___ Task inputs ___

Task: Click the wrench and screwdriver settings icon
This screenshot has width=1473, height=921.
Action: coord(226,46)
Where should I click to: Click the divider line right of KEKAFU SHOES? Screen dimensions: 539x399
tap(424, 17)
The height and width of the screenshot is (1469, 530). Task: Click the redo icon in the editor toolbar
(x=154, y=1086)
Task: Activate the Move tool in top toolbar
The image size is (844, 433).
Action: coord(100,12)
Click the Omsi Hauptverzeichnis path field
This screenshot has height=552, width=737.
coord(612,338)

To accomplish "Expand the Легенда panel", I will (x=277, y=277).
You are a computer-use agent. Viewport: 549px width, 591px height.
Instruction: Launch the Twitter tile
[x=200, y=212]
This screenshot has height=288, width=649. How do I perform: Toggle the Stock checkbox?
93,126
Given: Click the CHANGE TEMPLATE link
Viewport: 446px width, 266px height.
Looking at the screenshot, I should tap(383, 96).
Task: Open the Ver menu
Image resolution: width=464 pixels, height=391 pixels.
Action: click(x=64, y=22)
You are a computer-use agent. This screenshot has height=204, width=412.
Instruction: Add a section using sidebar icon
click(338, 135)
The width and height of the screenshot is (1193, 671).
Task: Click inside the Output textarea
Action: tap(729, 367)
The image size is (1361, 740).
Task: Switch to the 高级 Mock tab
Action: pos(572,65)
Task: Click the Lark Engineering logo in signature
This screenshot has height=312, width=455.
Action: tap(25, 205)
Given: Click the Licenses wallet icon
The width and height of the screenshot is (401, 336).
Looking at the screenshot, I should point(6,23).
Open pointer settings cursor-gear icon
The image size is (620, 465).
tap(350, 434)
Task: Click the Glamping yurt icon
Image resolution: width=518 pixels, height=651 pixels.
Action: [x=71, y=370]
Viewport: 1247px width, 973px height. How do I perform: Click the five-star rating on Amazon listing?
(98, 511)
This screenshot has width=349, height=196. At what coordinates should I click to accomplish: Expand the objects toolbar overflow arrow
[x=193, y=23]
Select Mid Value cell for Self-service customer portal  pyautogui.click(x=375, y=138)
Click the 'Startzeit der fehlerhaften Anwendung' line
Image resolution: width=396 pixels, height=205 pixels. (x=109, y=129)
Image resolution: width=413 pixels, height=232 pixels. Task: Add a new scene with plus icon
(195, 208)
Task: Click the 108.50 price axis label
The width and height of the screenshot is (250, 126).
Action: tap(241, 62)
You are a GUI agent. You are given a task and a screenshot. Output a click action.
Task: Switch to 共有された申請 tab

___

- Stated exercise -
Turn all the rows above into a numbered list, leaving out any blank lines.

- Solution to the problem -
1. Task: Click the wrench and screwdriver settings icon
2. This screenshot has width=1473, height=921.
3. Action: coord(226,46)
4. Where should I click to: Click the divider line right of KEKAFU SHOES? Screen dimensions: 539x399
5. tap(424, 17)
6. The height and width of the screenshot is (1469, 530). Task: Click the redo icon in the editor toolbar
7. (x=154, y=1086)
8. Task: Activate the Move tool in top toolbar
9. The image size is (844, 433).
10. Action: coord(100,12)
11. Click the Omsi Hauptverzeichnis path field
12. This screenshot has height=552, width=737.
13. coord(612,338)
14. To accomplish "Expand the Легенда panel", I will (x=277, y=277).
15. You are a computer-use agent. Viewport: 549px width, 591px height.
16. Instruction: Launch the Twitter tile
17. [x=200, y=212]
18. This screenshot has height=288, width=649. How do I perform: Toggle the Stock checkbox?
19. 93,126
20. Given: Click the CHANGE TEMPLATE link
21. Viewport: 446px width, 266px height.
22. Looking at the screenshot, I should tap(383, 96).
23. Task: Open the Ver menu
24. Image resolution: width=464 pixels, height=391 pixels.
25. Action: click(x=64, y=22)
26. You are a computer-use agent. This screenshot has height=204, width=412.
27. Instruction: Add a section using sidebar icon
28. click(338, 135)
29. The width and height of the screenshot is (1193, 671).
30. Task: Click inside the Output textarea
31. Action: tap(729, 367)
32. The image size is (1361, 740).
33. Task: Switch to the 高级 Mock tab
34. Action: pos(572,65)
35. Task: Click the Lark Engineering logo in signature
36. This screenshot has height=312, width=455.
37. Action: tap(25, 205)
38. Given: Click the Licenses wallet icon
39. The width and height of the screenshot is (401, 336).
40. Looking at the screenshot, I should point(6,23).
41. Open pointer settings cursor-gear icon
42. The image size is (620, 465).
43. tap(350, 434)
44. Task: Click the Glamping yurt icon
45. Image resolution: width=518 pixels, height=651 pixels.
46. Action: [x=71, y=370]
47. Viewport: 1247px width, 973px height. How do I perform: Click the five-star rating on Amazon listing?
48. (98, 511)
49. This screenshot has width=349, height=196. At what coordinates should I click to accomplish: Expand the objects toolbar overflow arrow
50. [x=193, y=23]
51. Select Mid Value cell for Self-service customer portal  pyautogui.click(x=375, y=138)
52. Click the 'Startzeit der fehlerhaften Anwendung' line
53. Image resolution: width=396 pixels, height=205 pixels. (x=109, y=129)
54. Image resolution: width=413 pixels, height=232 pixels. Task: Add a new scene with plus icon
55. (195, 208)
56. Task: Click the 108.50 price axis label
57. The width and height of the screenshot is (250, 126).
58. Action: tap(241, 62)
59. You are a GUI agent. You are given a task and a screenshot. Output a click action.
60. Task: Switch to 共有された申請 tab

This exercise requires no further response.